Whereas some of them were content to record these elements in terms that hardly disguise their ordinariness, Estes brought a poetic sensibility to his subject matter that transports it into a tradition which includes several well-established episodes of art-history. His lucid, clearly-lit street scenes have prompted critics to award him the sobriquet “the Canaletto of New York”. (He has painted views in Venice, too, but they are hardly as “Canalettoish” as his scenes on Third Avenue or Union Square).
For instance, this view of a diner – a lunch-time eatery – with three telephone boxes in front of it, is an apparently banal street scene like a large number of his subjects, ostensibly recorded just as his camera photographed them. We imagine the artist composing his photograph: the light clear and bright with no dramatic chiaroscuro, but quirkily including the row of phone booths that obscure the facade of the functional little building. They are positioned so that they both interfere with our view of the diner and complicate the grid of horizontals and verticals that makes up its structure. We start to see the picture not as a representation of a specific spot, but rather as a subtly balanced system of interlocking lines. The dull lustre of the metal elements, the bright red and white of the cheap little diner contrasting with the buffs of the paving slabs, contribute to an abstraction as formal in its arrangement as an abstract painting by Mondrian.

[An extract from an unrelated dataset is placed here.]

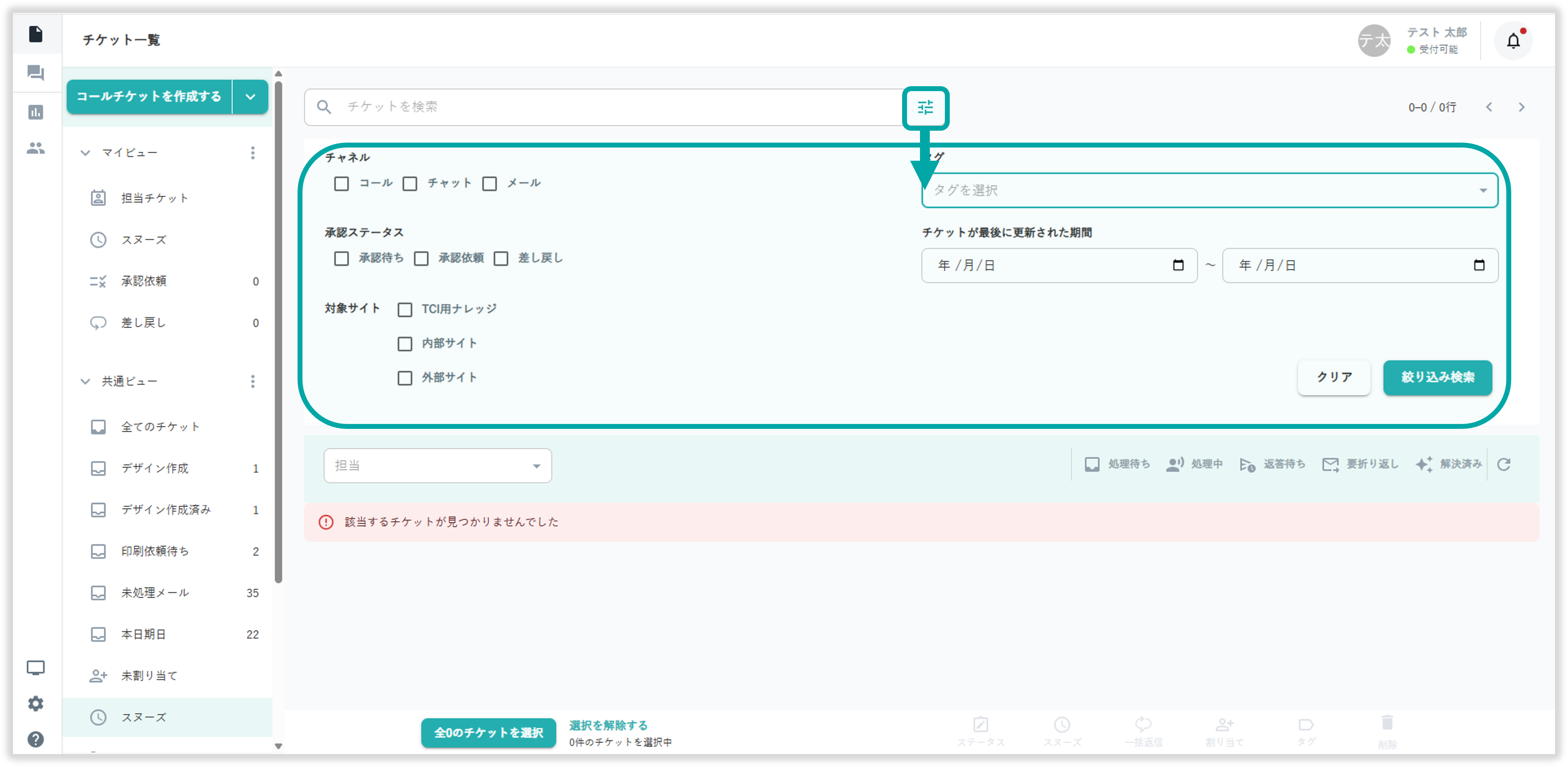The height and width of the screenshot is (767, 1568).
Task: Collapse the マイビュー section
Action: tap(85, 153)
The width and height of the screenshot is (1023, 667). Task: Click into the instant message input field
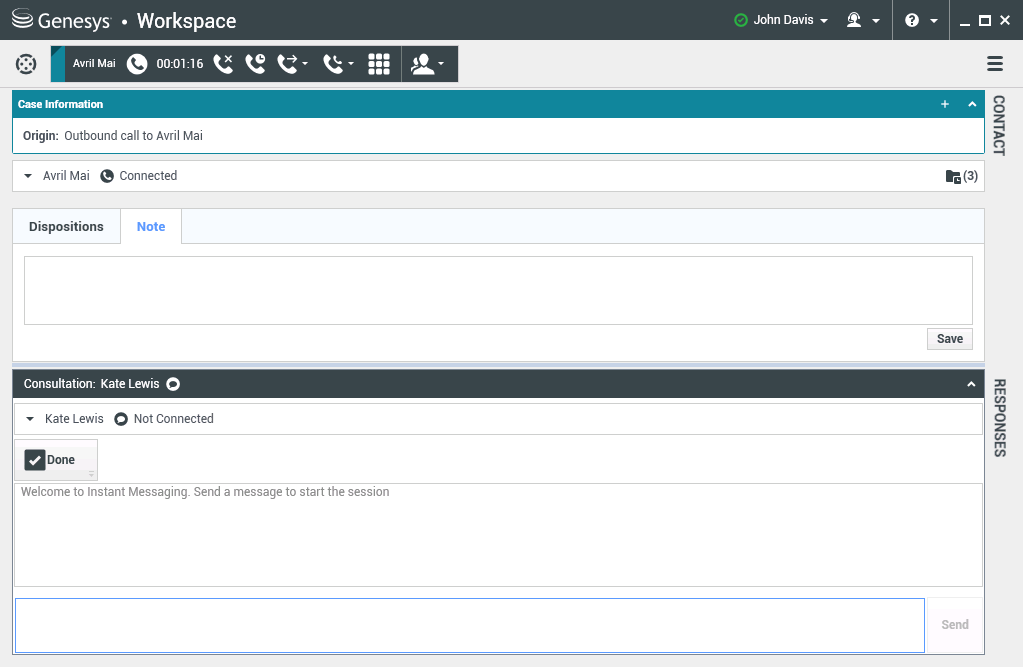point(469,625)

At the same time, we are entertained by the subsidiary sequence of planes formed by the half-opened doors of the booths, the blank dark window of the diner itself, the partly-glimpsed details of a street scene beyond. And notice, too, the flashes of diagonal reflections from the booth doors, lovingly recorded as though by a Dutch master. Estes has been particularly fascinated by the role of glass in the urban street: his paintings are a prolonged hymn to plate-glass and its capacity to reflect whole urban perspectives of buildings and cars so that they echo themselves across broad compositions. He loves the ambiguity of reality and full-scale reflection, and has often made that the subject of his work.
These harmonious structures are created on canvas with deadpan simplicity, replicating the objective clarity of the camera (whose literal images are far removed from the end-products of the artist’s interventions, as we’ve seen). They are incontrovertibly of their time, yet their loving obedience to the basic rules of vision is reminiscent of a Renaissance painter revelling in the new discoveries of linear perspective. Estes uses the camera as a means to rediscover the most elementary laws of seeing, while visiting the great achievements of European painting over its centuries-long history, and paying oblique homage to them.